Statista reported 57 per cent of Canadians prefer beer over other alcohol. Does beer dominate menus in terms of local selection?

Absolutely. The average consumer’s knowledge on beer and brewing ingredients is more advanced thanks to a lot of PR and marketing initiatives launched over the last few years. People can now go to a brewery and also enjoy a dining experience. Consumers think of local craft beer to be just as premium as imported beer, if not more so because it’s fresh. Ontario Craft Brewers (OCB) reported small brewers are expanding facilities to source from more local suppliers and are spending more than two million on local sponsorships.

Guests ask for local even if they don’t know the brewery. They’ll make their decision based on city of origin – there’s definitely an emotional connection.

Did you know? According to the February 2018 Ontario Craft Brewers fact sheet, there are approximately 242 operating craft breweries in Ontario, including 72 contract brewers and over 100 start-ups!

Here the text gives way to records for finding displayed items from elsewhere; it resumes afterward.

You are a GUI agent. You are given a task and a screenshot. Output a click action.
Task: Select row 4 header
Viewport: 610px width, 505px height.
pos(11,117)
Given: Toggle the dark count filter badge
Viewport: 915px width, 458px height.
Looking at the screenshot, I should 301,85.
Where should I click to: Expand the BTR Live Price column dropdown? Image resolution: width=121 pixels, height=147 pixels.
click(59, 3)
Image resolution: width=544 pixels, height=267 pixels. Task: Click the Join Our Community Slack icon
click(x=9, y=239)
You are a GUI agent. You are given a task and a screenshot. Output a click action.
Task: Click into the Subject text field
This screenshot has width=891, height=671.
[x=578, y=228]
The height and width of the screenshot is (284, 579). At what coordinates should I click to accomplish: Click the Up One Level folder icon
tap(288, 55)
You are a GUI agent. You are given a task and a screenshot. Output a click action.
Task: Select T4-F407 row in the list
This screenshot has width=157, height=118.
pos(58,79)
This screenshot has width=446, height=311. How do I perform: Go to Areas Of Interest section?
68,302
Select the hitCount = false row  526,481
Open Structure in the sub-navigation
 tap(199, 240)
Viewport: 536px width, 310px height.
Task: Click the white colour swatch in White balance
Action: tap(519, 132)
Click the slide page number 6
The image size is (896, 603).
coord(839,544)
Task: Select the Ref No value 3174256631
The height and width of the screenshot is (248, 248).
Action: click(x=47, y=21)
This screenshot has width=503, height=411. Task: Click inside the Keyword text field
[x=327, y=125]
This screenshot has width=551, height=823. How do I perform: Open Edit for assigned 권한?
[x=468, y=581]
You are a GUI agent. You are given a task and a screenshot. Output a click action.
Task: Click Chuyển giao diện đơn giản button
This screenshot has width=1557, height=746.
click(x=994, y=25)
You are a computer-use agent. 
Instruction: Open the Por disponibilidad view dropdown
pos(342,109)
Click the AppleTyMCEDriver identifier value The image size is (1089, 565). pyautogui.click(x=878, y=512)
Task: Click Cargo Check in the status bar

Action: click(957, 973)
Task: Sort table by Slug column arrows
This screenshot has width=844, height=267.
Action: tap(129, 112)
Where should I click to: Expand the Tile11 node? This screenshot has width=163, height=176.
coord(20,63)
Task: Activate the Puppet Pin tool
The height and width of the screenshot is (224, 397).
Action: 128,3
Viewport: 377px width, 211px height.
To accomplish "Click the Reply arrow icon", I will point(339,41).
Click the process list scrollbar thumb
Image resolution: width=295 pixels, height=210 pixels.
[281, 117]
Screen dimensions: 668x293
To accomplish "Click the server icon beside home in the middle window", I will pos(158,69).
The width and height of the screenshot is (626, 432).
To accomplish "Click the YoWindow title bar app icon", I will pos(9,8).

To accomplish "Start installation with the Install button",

What about other beverage categories?

Canada makes some of the best Riesling in the world! Gretzky’s new riesling is listed in Jack’s Ontario menu. All of SIRS house wines are from Niagara. The craft spirit industry is still in its infancy stage but looks promising based on recent growth. Canyon Creek’s upcoming summer cocktail menu showcases local Ontario spirits like Lot.No 40 and Georgian Bay Spirit Co. vodka and gin.

REDS  “Create your own G&T” program lists 39 gins and 11 of those are Canadian. A diverse spirit like gin can be made anywhere, so it’s important to showcase Canada’s amazing gins alongside internationally recognized brands.


What are some of the most interesting local products that have come across your desk?

False Ox’s’ Beet Ginger Schrub is in REDS Beet Margarita and in a mocktail. I’m also playing with Detonic, a cool all natural tonic syrup, also at REDS.


What’s the most important local campaign you’ve launched while at SIR?

The craft beer program at Jack Astor’s, we really diversified it to include the right balance of craft beer taps. We increased it by 20 to 30 local craft taps. Some of our larger locations increased by 40 taps.


Ever worried that local prices are perceived too high?

Pricing is higher but that comes with small production. Generally, people don’t mind paying 25 cents more for a local beer if it means they’re getting a fresher product.


What are some great local products to use in cocktails?

Restaurants that have the ability to grow herbs, cucumber, berries, etc. and pluck them fresh for cocktails definitely should and they should call it out. Basil and mint are both extremely refreshing, I’ve used rosemary in tons of different applications too.